Then one day as I was preparing to get into bed she knocked at my door and asked could she talk to me. Our one-on-ones were very common but from her tone I suddenly became uncomfortably about what she wanted to discuss with me. I got up and followed her to the dinning room where we sat down to talk. The first thing she said was "I prayed about this and I feel comfortable enough to share this with you. BUT please listen to everything I say BEFORE you respond." I assured her she had my attention and silence as she prepared to talk. I listened to her sometimes teary revelation for about thirty minutes as she told me that she was attracted to women and how she felt that I might shun and disown her because of it. As promised I waited until she was finished before I spoke. I sat staring at her for a couple of minutes gathering my thoughts. I began by telling her my feelings about homosexuality and her being gay. I explained to her why I didn't understand or believe in same sex attractions and that only men and woman can create and birth children. She explained to me her feelings about being gay and how she planned to deal with the drama that came with the lifestyle. We ended up talking for hours sharing our views, understandings and more importantly our expectations.

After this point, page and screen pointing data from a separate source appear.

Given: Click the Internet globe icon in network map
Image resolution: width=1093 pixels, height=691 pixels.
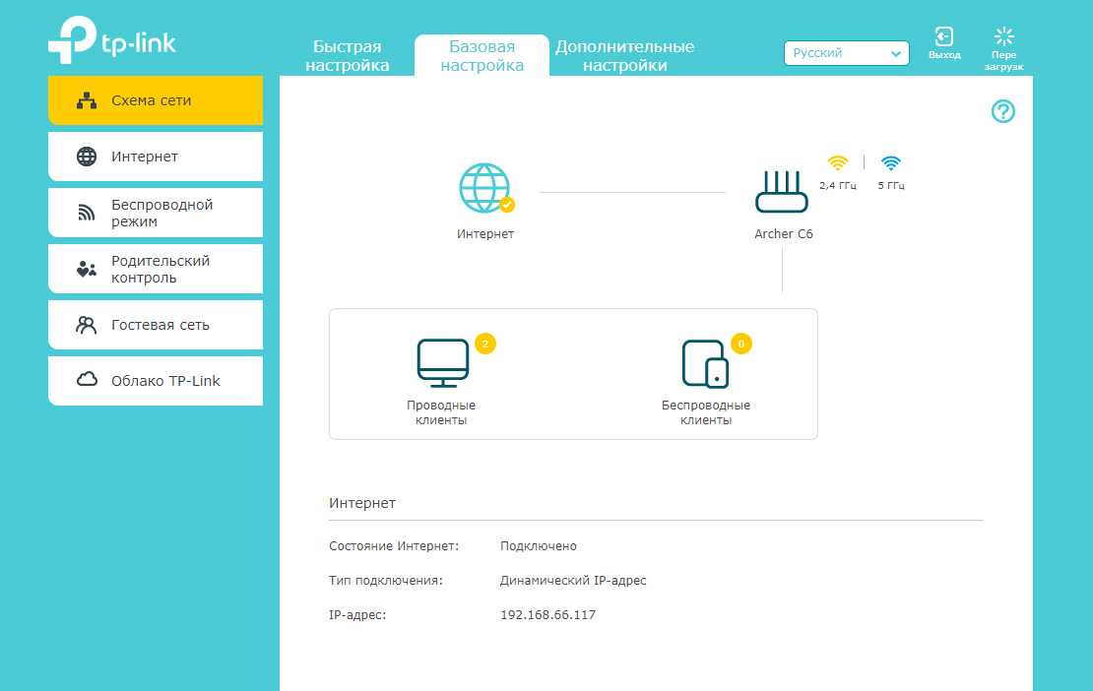Looking at the screenshot, I should pyautogui.click(x=484, y=189).
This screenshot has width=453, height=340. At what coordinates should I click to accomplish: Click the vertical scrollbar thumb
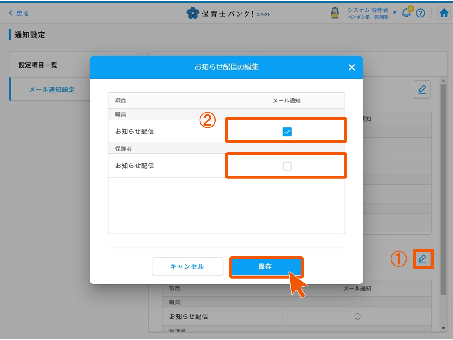coord(444,187)
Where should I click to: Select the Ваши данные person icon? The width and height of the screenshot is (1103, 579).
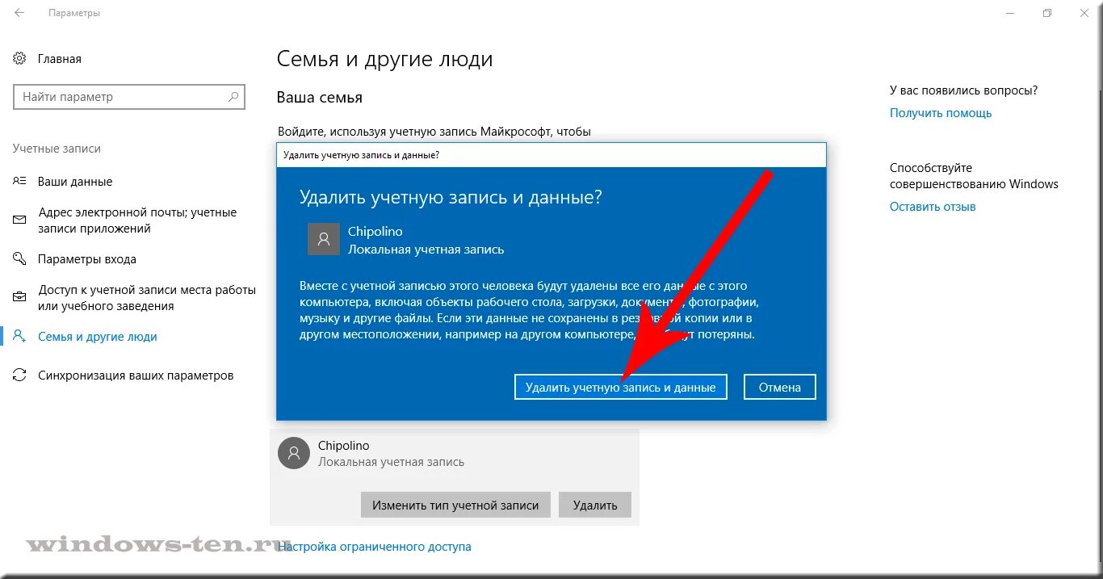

Afterwards even though we were standing on opposite sides of the fence we accepted that were still standing on the same lawn. I told her that it would take time for me to accept her lifestyle and she told me she would continue to try to respect my positions about it. It took a couple of months for us to fully vibe again but we eventually humbled ourselves enough not to judge or be angry with each other. Because in the end I accepted that they were her decisions to make and her life to live. And she accepted that she would have to live her life with the consequences and benefits of her decisions. I learned a lot about our daughter and myself that day. I became even more confident that I had kept my promise to protect and prepare her and she found a source of support in her father. With her revelation and my response we realized that we could truly talk about anything and even if we didn't agree we would still respect each other. Regardless of her sexual orientations I am very proud of the young woman that I call my daughter and I pray she is proud of her father. She has done what her mother and I had always raised her to do, make the best decisions possible given the information she had available. She is living her life happily according to her own rules. I will admit that yes it sounds crazy but the hardest and easiest thing to do...was accepting that my daughter is gay.
Be GREAT TODAY, because you may not be given the time to be tomorrow.